Google (NASDAQ:GOOG) posted revenue that exceeded analysts’ estimates. General Electric Co. (NYSE:GE) advanced 0.7 percent as profit climbed 8 percent to $3.9 billion in its second quarter. IBM (NYSE:IBM) fell after saying revenue dropped for a ninth quarter. AbbVie Inc. (NYSE:ABBV) lost 0.9 percent after agreeing to buy Shire Plc.

Confidence report

Thomson Reuters and the University of Michigan release the first reading of their consumer-confidence index at 9:55 a.m. New York time. The measure probably climbed to 83 this month from 82.5 in June, according to estimates compiled by Bloomberg.

Treasury 10-year yields climbed to 2.46 percent after yesterday tumbling eight basis points to 2.45 percent, the lowest rate in about seven weeks. German bonds were little changed, following a three-day run of gains.

Shares in European airlines dropped. Air France-KLM dropped 1.4 percent, while low-cost carrier Ryanair Holdings Plc retreated 1.3 percent.

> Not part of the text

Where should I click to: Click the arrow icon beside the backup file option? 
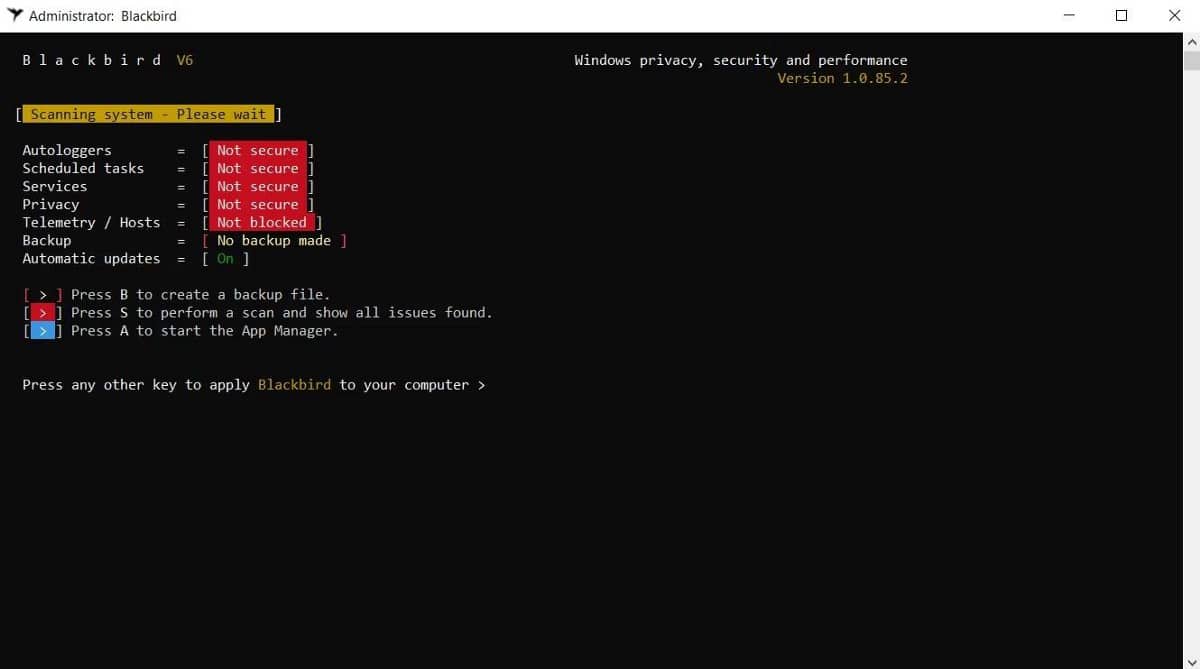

Volvo AB (OTCMKTS:VOLVY) slid 5.3 percent, leading losses by industrial goods and services companies. The world’s second-biggest truckmaker released earnings that missed analysts’ estimates. Ericsson AB surged 8.2 percent after the supplier of equipment for wireless networks reported second-quarter sales and profit margins that exceeded analysts’ estimates.

Indonesia’s rupiah, South Africa’s rand and Turkey’s lira led gains among higher-yielding currencies as the yen weakened.

Japan’s currency fell against the euro for the first time in four days, weakening 0.2 percent to 137.07. It appreciated to 136.71 per euro earlier today, the strongest level since Feb. 5.

Geopolitical risks

“The market is quite insulated to geopolitical risks,” said Lyn Graham-Taylor, a fixed-income strategist at Rabobank International in London. “The amount of central-bank liquidity has desensitized the market to these events. It looks, as things currently stand, as though we are not going to get a huge bid for havens.”

Gold, which climbed 1.5 percent in the previous session, declined to $1,310.79 an ounce in London trading.

Industrial metals declined. Copper retreated 0.6 percent to $7,026 a metric ton on the London Metal Exchange, heading for the first decline in five weeks on speculation demand will slow in China, the biggest user of the metal. Nickel fell 2.5 percent to $18,730 a ton.

West Texas Intermediate crude advanced to $103.34 a barrel after surging 2 percent yesterday, the most in a month. Month- ahead U.K. gas, a European benchmark, fell 2 percent after gaining 6.9 percent yesterday, its biggest jump since March 3, according to broker data compiled by Bloomberg.